Dr Speed is a program designed to tweak your internet connection. Out of the box, Windows does not deliver the best possible internet speed. Dr Speed will test your connection and tweak certain registry settings to make browsing and downloading go faster. Everlasting pop-up stopper does just that, stops pop-ups from springing up all over the computer while you surf the internet.
Aluria Spyware Eliminator is a fantastic spy killing program. It finds adware. It finds browser hijackers. It finds advertising spyware designed to gather your browsing and searching habits. It also finds commercial surveillance spyware designed to monitor your keystrokes and steal your credit card numbers.
ASE also helps to protect your computer from various browser hijackers. It includes a list of ActiveX CLSID (ID numbers) associated with known spyware and hijackers, as well as an IP address blocker. ASE also adds a long list of web sites known to install spyware into Internet Explorer's restricted zone. It also protects against HTA scripting, a technology being abused by many hijackers. It even will watch to make sure your home page has not been altered.
When set to "full scan", ASE will scan active processes in memory, the registry and every disk drive in your computer. If you prefer, you can have it skip the memory, the registry and can pick and choose any combination of hard drives and folders. If you have a program you can't do without that requires a bundled adware, you can add that adware to the exclusion list. If something breaks after removing a piece of adware, you can restore what you removed.
This is a SpywareInfo exclusive offer. This price is not available anywhere else ... it is only for Spywareinfo readers.

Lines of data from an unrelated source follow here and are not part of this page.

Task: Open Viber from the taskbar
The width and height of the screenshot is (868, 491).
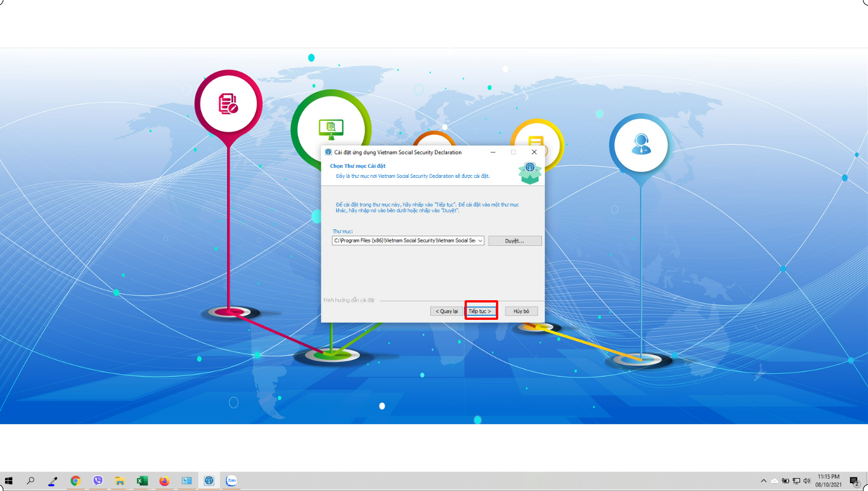Action: click(98, 481)
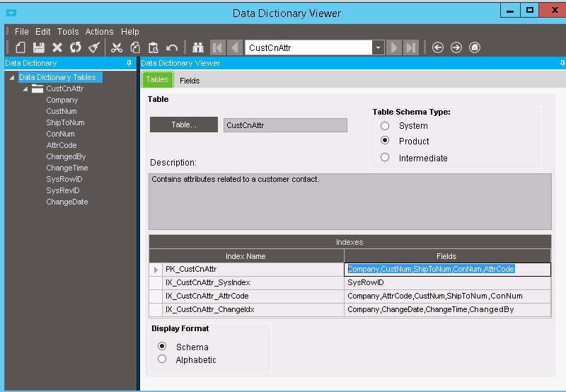
Task: Click the Clear broom icon
Action: [94, 47]
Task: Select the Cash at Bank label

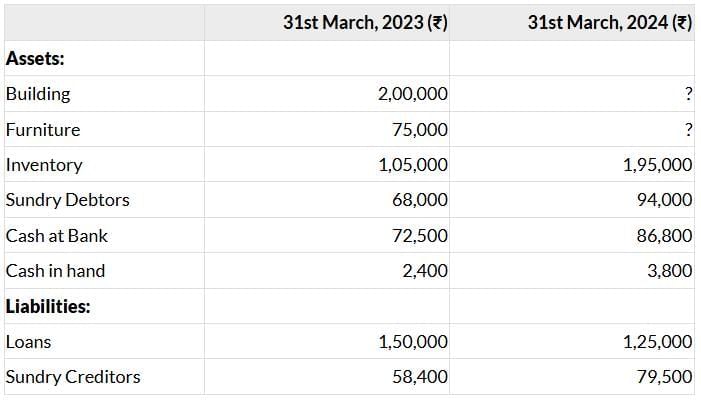Action: tap(57, 236)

A very nasty trend is developing in the world of malware. At risk is your credit card number, social security number and, indeed, your entire identity.
Criminals are distributing spam emails which purport to link to details of a fictitious credit card order. If someone clicks that link and is running a Windows operating system that has not been patched recently, the page linked in the email will install a trojan onto the PC. The trojan acts as a keylogger, making a log of every key pressed on the keyboard. Someone could log into the trojan and retrieve the log. From that log, the attacker could discover passwords, account numbers and any number of other personal details.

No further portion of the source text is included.